There is one problem with this tidy rule. Nature forgot to cooperate. We explain how in our documentary, "The Privileged Polymer" - playing at a theater near you. Critics have described it as "Jesus Christ Superstar crushes Bill Nye the Science Guy". "The Privileged Polymer" incorporates information from the CRC Handbook of Chemistry and Physics. The movies uses slick computer animation to present spectacular images of reactants, products, transition states and more, all being manipulated by the intelligent designer (not shown). The result is an extraordinary 60-minute documentary and a fascinating look at a timeless question: What is our significance within the grand scheme of molecules?

As told in "The Privileged Polymer," the properties of atoms - carbon-carbon bonds are stable, carbon forms four bonds, carbon forms a tetrahedron - appear finely tuned for formation of complex molecules. If carbon-carbon bonds were unstable, the world as we know it would be impossible. This fine-tuning is clear proof of the work of a "designer."

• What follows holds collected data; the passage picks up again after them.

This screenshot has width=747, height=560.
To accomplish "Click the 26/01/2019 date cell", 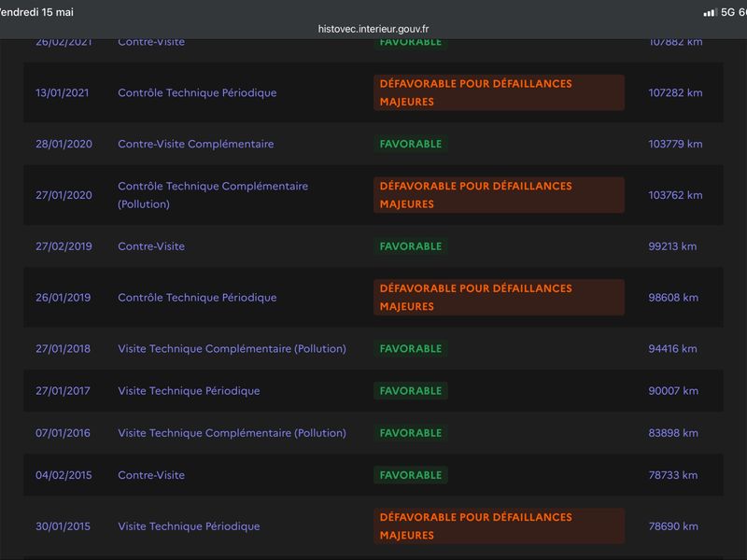I will 63,297.
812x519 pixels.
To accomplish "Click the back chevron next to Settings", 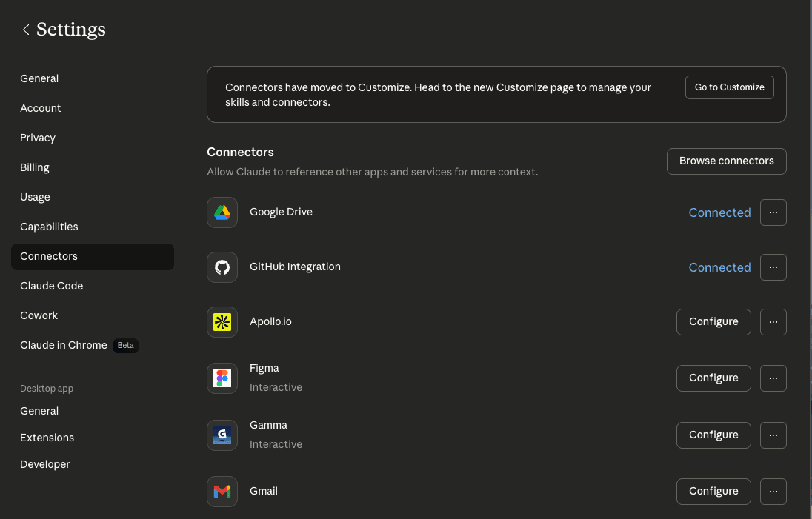I will [26, 29].
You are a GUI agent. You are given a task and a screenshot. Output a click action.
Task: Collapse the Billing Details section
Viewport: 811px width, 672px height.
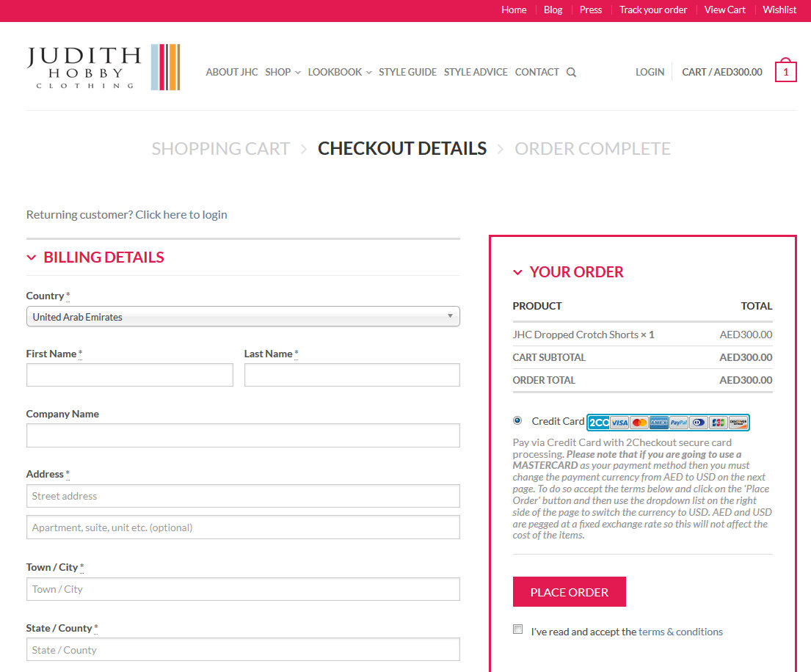tap(32, 258)
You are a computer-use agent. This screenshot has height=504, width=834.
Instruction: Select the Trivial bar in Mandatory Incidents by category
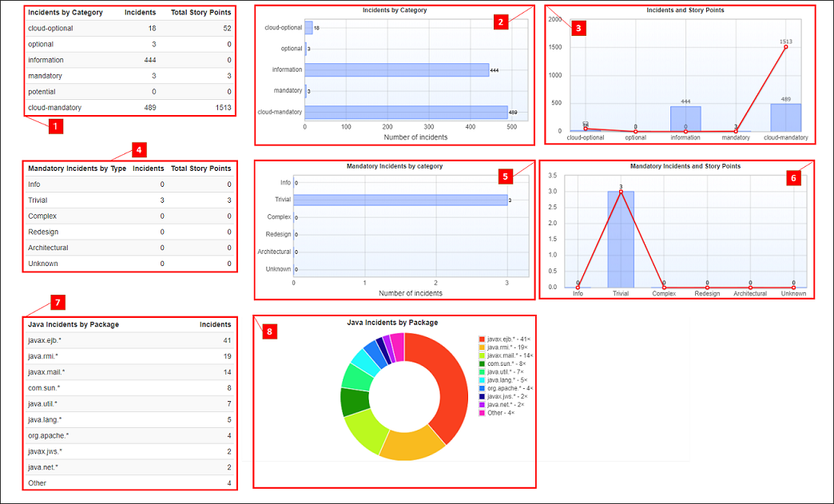[x=400, y=200]
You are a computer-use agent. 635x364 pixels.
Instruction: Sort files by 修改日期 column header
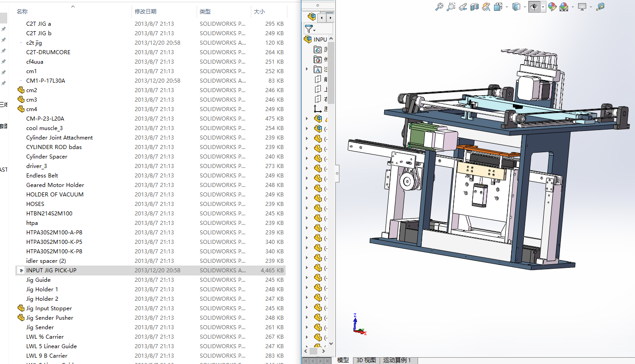pyautogui.click(x=146, y=11)
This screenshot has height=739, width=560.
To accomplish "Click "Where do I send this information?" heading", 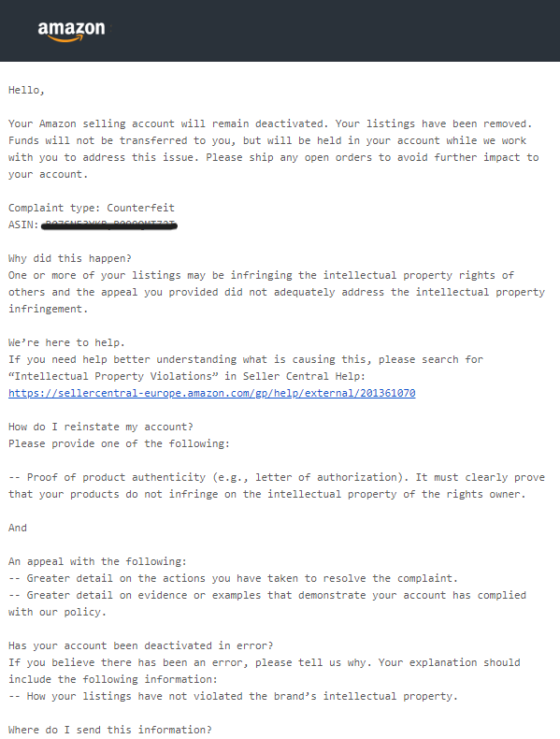I will point(110,730).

There is more (see the movie!). We document that even in this finely tuned universe, local conditions such as temperature, pressure and concentration have to be just right to form a given molecule. Incredibly, the best conditions for bonding and chemical reactions are not so different from the most healthy conditions for chemists. Earth has lots of molecules and lots of chemists. Outer space has fewer types of molecules and no chemists at all. The most chemical-friendly region of the galaxy is also the best place to be a chemist. A coincidence? Hardly. This linkage proves that the universe was designed for chemistry and for chemists to do chemistry.

"The Privileged Polymer" disproves chemist Lodless Giberal, who famously put it, "Mendeleevism excites me. Our shameful urges have molecular origins. I never say, 'Jeez, I'd like to evade taxes and exceed the speed limit, but that would violate Mendeleevism.' Mendeleevists don't have to think like that. Mendeleevism lets us off the hook morally. This is why Mendeleevism has persisted in spite of obvious flaws. We like it."

The G-word

Now, at the beginning of the 21st century, we have powerful techniques such a thin layer chromatography, rotary evaporation, and phenolphthalein indicator. We have intellectual and moral giants such as Azo Mazur, Willie Dembski, Ann Coulter, Mike Behe and Bill Bennett. Standing in the way are Mendeleevists and their periodic table.

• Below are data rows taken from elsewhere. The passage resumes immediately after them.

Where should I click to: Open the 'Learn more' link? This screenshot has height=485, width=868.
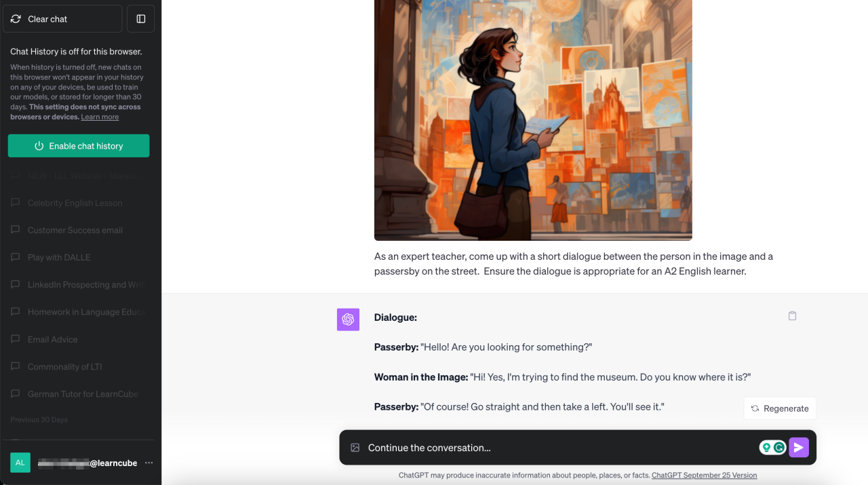pos(99,117)
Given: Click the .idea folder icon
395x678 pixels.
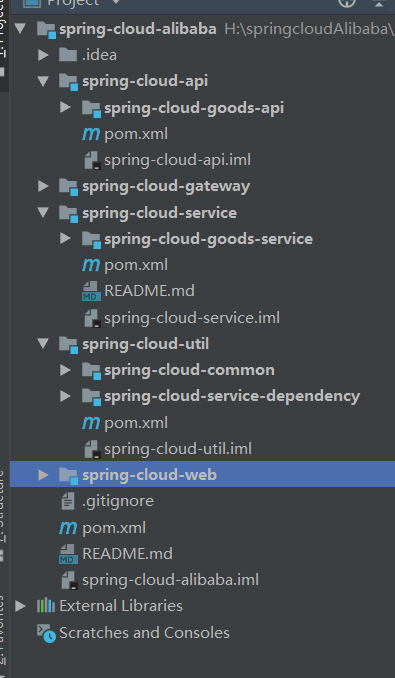Looking at the screenshot, I should click(x=68, y=55).
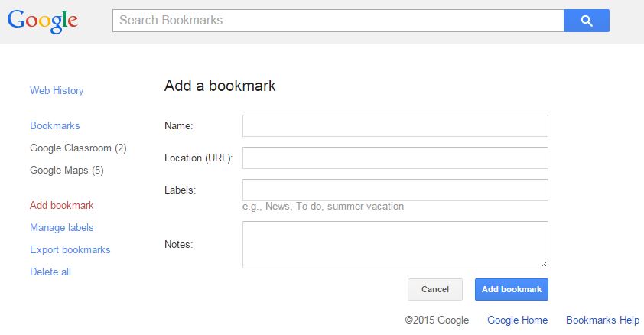Select Google Maps (5) label
The height and width of the screenshot is (335, 644).
coord(67,170)
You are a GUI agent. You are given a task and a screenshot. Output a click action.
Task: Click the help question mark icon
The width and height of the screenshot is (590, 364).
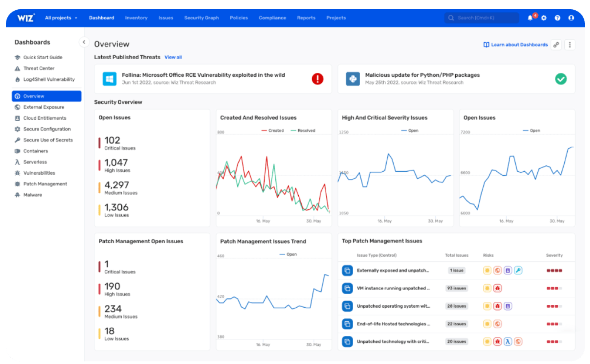click(x=557, y=18)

Recently Nobel-prize nominee Azo Mazur asked, "What is the purpose or meaning of molecules? Or of phase transitions? Or of second-order kinetics? If chemistry has a purpose, then molecules, equilibrium and kinetics must reflect this purpose. This purpose should be openly and carefully discussed."

Unfortunately, few are brave enough to follow Mazur's advice. If one writes about chemical design, god, angels, or the devil in an undergraduate laboratory report, one gets points deducted. If one writes about revelation and miracles in a submission to JACS, one is subject to scathing reviews and rejection by editors. In our current climate, even the bare mention of virgin birth in a chemical publication causes some to reach for their stash of derisive terms - "theocrat," "fundamentalist," "creationist," "charlatan," "con artist," "hack," "fool," "idiot," "resident of Cobb County, Georgia."

But that response rings increasingly hollow. The secular Mendeleevists are in retreat. The genie is out of the bottle, and name-calling and misinformation won't put him back. With the reDiscovery Institute on the scene, the Mendeleevists can no longer control the flow of information to those who seek it. It's time to see the movie, "The Privileged Polymer", playing at a theater near you.